▶ [SUPPLIED PASSAGE]
* Start *

Is there anything wrong with the gold hardware? Or is it just personal preference for you?


----------



## BalenciagaKitte

Just ordered the Le Foulonné shoulder bag/tote in caramel from Bloomingdales. I needed a roomier lighweight bag to carry this spring and summer.


----------



## BalenciagaKitte

My tote is in! Now I just need the matching wallet...


----------



## frenziedhandbag

BalenciagaKitte said:


> My tote is in! Now I just need the matching wallet...


So beautiful!


----------



## BalenciagaKitte

frenziedhandbag said:


> So beautiful!


Thank you!


----------



## SmokieDragon

BalenciagaKitte said:


> My tote is in! Now I just need the matching wallet...
> View attachment 5328763



Wow!! I’m in love!!!


----------



## BalenciagaKitte

SmokieDragon said:


> Wow!! I’m in love!!!


Aw thanks, I can't wait to carry it!


----------



## viewwing

BalenciagaKitte said:


> My tote is in! Now I just need the matching wallet...
> View attachment 5328763


This is beautiful! Too bad I don’t need another tote, or I’d be all over it! Is it a light bag?


----------



## BalenciagaKitte

viewwing said:


> This is beautiful! Too bad I don’t need another tote, or I’d be all over it! Is it a light bag?


Yes it is very lightweight!


----------



## SmokieDragon

viewwing said:


> This is beautiful! Too bad I don’t need another tote, or I’d be all over it! Is it a light bag?

* End *

▶ [SUPPLIED MATERIAL]

* Start *

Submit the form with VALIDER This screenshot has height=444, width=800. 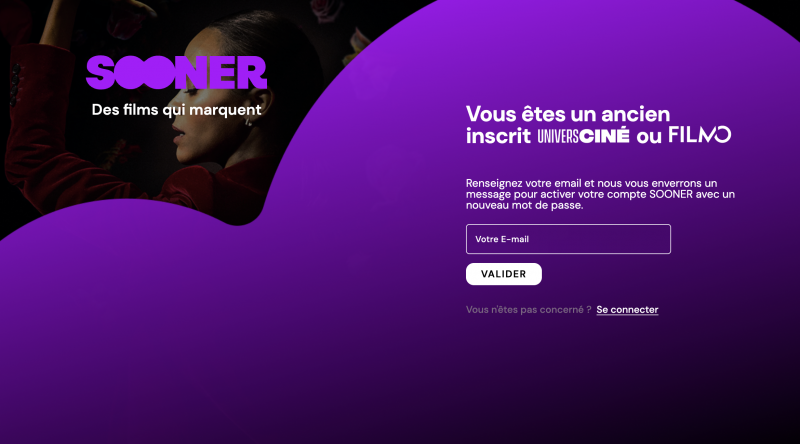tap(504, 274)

* End *
* Start *

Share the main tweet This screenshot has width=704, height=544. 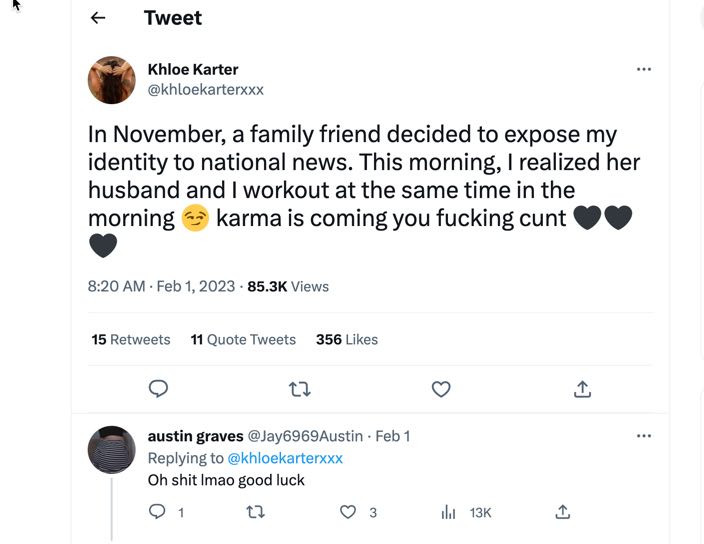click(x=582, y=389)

* End *

▶ [WHAT THE TASK REQUIRES]
Please reproduce everything in the tote thread above from "Is there anything" down to "spring and summer.", word for word.

▶ [EXERCISE ANSWER]
Is there anything wrong with the gold hardware? Or is it just personal preference for you?


----------



## BalenciagaKitte

Just ordered the Le Foulonné shoulder bag/tote in caramel from Bloomingdales. I needed a roomier lighweight bag to carry this spring and summer.